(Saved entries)
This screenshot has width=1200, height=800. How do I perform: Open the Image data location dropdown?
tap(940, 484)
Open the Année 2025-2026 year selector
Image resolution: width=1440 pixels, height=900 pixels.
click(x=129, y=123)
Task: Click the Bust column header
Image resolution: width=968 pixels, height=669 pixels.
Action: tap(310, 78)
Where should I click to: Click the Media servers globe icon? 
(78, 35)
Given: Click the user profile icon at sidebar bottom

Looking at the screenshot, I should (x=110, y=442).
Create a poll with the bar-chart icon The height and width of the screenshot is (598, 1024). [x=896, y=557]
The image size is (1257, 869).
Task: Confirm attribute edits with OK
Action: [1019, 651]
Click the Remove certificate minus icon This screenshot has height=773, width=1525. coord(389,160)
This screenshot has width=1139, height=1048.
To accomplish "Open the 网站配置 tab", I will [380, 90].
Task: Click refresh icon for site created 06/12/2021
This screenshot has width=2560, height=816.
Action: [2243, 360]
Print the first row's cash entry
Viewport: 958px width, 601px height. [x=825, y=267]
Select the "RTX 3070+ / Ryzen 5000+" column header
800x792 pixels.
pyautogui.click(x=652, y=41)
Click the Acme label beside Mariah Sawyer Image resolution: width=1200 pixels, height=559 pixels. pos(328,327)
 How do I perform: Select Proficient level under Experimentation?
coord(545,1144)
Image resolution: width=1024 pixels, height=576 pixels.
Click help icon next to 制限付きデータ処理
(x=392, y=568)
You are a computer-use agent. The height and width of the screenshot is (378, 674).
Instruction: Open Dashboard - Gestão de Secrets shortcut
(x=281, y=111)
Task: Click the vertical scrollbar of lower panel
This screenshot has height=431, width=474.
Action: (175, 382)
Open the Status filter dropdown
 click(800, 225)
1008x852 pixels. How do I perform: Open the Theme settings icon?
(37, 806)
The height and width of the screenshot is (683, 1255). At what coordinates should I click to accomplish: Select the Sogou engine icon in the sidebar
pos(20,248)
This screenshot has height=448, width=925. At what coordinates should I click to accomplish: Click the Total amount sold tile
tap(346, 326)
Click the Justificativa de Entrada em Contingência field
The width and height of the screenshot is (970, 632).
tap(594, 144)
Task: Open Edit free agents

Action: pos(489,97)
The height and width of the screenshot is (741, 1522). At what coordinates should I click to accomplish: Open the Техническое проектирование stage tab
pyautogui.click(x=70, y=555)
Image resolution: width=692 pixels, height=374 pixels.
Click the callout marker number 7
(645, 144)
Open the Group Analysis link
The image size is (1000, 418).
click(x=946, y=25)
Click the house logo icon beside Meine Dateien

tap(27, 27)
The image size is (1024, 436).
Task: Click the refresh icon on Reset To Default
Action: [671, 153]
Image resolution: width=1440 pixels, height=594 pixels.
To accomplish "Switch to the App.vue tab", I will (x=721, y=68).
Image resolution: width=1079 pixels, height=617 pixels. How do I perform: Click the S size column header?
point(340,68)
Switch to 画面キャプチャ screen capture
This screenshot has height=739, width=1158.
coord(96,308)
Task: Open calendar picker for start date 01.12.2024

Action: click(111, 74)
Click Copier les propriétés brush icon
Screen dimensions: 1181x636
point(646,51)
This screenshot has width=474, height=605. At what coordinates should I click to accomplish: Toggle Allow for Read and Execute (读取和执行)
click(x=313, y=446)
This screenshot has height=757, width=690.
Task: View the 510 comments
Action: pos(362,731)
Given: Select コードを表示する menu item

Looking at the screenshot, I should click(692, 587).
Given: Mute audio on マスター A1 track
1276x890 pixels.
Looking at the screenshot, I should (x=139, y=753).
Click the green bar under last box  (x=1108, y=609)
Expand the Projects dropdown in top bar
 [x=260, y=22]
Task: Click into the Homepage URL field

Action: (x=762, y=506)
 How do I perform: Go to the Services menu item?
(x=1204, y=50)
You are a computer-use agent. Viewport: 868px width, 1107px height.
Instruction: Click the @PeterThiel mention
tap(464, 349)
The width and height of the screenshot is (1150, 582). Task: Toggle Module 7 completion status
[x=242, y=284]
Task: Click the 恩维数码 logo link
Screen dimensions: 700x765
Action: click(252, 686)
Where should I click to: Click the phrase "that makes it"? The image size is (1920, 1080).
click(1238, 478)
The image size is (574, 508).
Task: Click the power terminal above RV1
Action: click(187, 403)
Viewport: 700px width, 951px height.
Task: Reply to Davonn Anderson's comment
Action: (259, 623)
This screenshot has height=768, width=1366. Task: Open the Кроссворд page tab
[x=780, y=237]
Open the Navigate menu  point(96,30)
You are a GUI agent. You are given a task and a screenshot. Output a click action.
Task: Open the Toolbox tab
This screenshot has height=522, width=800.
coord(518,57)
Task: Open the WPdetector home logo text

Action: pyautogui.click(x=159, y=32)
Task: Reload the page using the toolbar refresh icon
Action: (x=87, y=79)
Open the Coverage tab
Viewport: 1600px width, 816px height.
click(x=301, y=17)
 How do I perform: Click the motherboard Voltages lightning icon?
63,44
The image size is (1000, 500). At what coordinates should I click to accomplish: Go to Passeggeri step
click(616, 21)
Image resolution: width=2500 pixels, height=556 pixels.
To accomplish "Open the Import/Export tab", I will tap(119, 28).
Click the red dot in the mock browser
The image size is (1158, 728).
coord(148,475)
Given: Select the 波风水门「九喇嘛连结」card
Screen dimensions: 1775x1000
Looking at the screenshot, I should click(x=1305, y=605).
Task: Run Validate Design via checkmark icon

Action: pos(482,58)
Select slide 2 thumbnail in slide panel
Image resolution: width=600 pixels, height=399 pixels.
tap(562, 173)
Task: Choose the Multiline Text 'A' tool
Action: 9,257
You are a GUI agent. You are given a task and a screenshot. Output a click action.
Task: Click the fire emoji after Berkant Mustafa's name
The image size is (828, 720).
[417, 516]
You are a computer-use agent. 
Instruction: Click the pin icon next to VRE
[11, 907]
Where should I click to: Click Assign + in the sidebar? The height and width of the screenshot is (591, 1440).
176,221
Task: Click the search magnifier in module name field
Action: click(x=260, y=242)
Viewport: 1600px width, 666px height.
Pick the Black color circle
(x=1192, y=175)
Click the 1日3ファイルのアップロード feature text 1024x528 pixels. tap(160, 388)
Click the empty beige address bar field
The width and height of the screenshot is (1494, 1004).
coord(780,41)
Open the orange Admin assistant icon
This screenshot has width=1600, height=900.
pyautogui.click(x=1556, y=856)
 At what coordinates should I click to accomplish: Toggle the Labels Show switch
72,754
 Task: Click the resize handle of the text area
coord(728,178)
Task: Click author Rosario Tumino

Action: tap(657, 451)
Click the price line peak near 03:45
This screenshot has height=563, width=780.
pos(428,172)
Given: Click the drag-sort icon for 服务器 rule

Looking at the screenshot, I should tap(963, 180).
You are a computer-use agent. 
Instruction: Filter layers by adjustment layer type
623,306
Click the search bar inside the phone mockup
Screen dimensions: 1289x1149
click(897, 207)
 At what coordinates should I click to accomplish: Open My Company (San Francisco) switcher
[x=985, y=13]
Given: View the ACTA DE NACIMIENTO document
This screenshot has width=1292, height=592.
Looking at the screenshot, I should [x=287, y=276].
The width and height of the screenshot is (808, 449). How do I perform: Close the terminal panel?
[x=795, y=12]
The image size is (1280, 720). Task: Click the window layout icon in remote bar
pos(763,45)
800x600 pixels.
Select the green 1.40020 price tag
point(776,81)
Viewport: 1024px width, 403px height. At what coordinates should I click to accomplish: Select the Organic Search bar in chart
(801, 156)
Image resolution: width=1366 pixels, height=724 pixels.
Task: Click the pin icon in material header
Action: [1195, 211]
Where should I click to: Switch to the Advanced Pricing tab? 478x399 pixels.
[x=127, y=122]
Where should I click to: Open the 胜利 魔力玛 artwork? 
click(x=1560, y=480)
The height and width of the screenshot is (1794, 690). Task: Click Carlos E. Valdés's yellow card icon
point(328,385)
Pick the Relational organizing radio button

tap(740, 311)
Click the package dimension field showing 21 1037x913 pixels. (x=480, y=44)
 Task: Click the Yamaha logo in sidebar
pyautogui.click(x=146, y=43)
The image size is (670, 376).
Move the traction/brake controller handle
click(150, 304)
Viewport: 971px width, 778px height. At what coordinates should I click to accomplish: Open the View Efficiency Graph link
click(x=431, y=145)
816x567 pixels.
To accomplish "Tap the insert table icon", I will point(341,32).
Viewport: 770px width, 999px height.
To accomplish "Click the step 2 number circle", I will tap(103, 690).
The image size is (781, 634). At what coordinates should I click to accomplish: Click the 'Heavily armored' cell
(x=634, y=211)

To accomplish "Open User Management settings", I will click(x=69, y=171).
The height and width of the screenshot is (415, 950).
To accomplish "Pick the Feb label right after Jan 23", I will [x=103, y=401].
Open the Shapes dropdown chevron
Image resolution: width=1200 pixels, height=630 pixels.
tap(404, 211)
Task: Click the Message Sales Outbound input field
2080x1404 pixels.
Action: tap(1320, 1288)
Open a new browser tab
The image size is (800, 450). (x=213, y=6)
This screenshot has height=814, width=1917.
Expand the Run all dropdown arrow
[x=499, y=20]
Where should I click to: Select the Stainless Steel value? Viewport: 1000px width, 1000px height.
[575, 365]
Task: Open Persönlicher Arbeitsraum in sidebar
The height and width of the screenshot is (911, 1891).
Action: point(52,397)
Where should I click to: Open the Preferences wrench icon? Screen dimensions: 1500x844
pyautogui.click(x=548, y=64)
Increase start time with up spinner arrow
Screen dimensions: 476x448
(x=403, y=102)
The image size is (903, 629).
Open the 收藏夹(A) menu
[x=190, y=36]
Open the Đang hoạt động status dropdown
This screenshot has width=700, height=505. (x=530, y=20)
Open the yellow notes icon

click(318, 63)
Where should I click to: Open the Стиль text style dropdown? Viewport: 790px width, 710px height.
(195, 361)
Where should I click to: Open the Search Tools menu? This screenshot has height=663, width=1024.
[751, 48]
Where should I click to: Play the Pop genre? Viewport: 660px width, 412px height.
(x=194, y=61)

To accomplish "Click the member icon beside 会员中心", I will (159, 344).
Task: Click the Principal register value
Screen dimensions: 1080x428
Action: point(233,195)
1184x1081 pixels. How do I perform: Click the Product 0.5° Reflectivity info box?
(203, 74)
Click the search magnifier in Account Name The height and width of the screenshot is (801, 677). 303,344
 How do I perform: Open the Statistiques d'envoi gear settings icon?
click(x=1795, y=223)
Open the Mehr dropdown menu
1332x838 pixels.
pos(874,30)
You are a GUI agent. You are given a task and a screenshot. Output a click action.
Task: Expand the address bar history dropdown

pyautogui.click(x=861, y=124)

■ **TO DO**
Provide only the count of lines within the entries above that include the string "computer".

■ **EXERCISE OUTPUT**
4